Find the curve connecting $(x_1,y_1)$ to $(x_2,y_2)$ that minimizes the surface area of the volume of revoluion

Question

Given two points $(x_1,y_1)$ and $(x_2,y_2)$, find the curve $\gamma$ connecting them such that the surface area of the volume obtained when rotating the curve along the $x$-axis is minimized.

First assume that the curve is given by $(x,y(x))$. Then the surface described has area $$ 2\pi \int_{x_1}^{x_2} y(x)\sqrt{1 + \dot{y}(x)^2}dx = 2\pi \int_{x_1}^{x_2} F(y,\dot{y})dx.$$ The Euler-Lagrange equations tell us that such a minimizing curve satisfies $$\frac{\partial F}{\partial y} - \frac{d}{dx}\frac{\partial F}{\partial \dot{y}} = 0.$$ Now I can work out these derivates but the term $\frac{d}{dx}\frac{\partial F}{\partial \dot{y}}$ becomes a complete mess (in the sense that solving the DE that arises looks impossible). Is there another way to solve? Thanks in advance!

Answer 1

You should be able to get down to

$$y'(x)^2-y(x)y''(x)+1=0,$$

and I'm sure that somebody on this site can solve that.
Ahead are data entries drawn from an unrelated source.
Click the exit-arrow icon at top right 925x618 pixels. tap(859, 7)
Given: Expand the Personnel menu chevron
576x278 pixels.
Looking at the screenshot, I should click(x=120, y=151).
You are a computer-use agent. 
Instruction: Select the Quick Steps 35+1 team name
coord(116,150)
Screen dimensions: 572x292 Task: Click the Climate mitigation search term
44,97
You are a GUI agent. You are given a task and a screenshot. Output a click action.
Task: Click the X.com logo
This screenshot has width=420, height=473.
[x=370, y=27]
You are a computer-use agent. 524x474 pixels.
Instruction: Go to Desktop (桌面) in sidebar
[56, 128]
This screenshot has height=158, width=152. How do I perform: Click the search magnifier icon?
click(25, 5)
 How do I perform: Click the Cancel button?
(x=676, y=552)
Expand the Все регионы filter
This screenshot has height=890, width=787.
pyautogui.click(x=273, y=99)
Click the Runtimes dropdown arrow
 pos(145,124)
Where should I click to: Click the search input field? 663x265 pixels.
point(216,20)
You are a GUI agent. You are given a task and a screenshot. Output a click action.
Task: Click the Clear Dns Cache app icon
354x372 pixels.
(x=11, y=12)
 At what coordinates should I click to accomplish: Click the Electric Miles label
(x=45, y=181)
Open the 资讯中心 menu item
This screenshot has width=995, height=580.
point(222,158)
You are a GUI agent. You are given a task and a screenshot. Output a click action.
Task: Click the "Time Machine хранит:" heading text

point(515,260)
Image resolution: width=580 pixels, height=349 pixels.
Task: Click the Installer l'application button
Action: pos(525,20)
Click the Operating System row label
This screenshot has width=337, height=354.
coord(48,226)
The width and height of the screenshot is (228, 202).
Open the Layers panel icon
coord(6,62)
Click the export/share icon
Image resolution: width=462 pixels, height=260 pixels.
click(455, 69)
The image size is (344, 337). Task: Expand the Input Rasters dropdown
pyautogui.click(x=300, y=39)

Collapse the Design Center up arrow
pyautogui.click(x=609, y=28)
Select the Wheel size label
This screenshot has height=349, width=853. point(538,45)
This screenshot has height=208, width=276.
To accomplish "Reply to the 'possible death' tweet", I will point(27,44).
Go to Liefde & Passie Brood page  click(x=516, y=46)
What you need to do once you have calculated the derivatives is to multiply by $(1+y'(x)^2)^{3/2}$ to simplify.

EDIT: Actually consider the quotient rule:

$$\frac{d}{dx}\left(\frac{u}{v}\right)=\frac{vu'-uv'}{v^2}$$

with the role of $v$ played by $y(x)$ and that of $u$ played by $y'(x)$

so that we have

$$y\cdot y''-y'\cdot y'=1=\frac{y^2}{y^2}\Rightarrow \frac{d}{dx}\left(\frac{y'}{y}\right)=\frac{1}{y^2}.$$

Therefore

$$\frac{d^2}{dx^2}\ln(y)=y^{-2}...$$

thought I'd be able to go somewhere with that... as I said somebody will have no problem at all from here.

Answer 2

I figured out how to solve the DE

We can solve the DE $$\dot{y}^2-y\ddot{y}+1=0$$ using the substitution $u(x) = \dot{y}(x)$. Then the differential equation turns into \begin{eqnarray*}\label{zoveel} -y\frac{du}{dy}u +u^2 + 1 = 0. \end{eqnarray*} This can be seen by realizing that \begin{equation} \dot{u} = \frac{du}{dx} = \frac{du}{dr} \dot{r}. \end{equation} Rearranging yields \begin{equation} \frac{dy}{y} = \frac{udu}{1 + u^2}. \end{equation} Integration yields \begin{equation} \frac12 \ln |1 +u^2| = \ln |r| +C \end{equation} So that \begin{equation} 1 + \dot{y}^2 = Cy^2. \end{equation} Now we obtain \begin{equation} y' = \sqrt{Cy^2 - 1}, \end{equation} so that \begin{equation} \frac{dy}{\sqrt{Cy^2 - 1}} = \pm dx \end{equation} The solution to this equation is given by \begin{equation} y = \frac{1}{c_1} \cosh(c_1 x + c_2). \end{equation} Now we have two initial conditions, namely that $y(0) = y_0$ and $y(x_1) = y_1$. The first condition gives \begin{equation} c_1 = \frac{\cosh(c_2)}{y_0}. \end{equation} The second initial condition then says that \begin{equation} y_1 = y_0 \frac{\cosh(c_1 x_1 + c_2)}{\cosh(c_2)} \end{equation}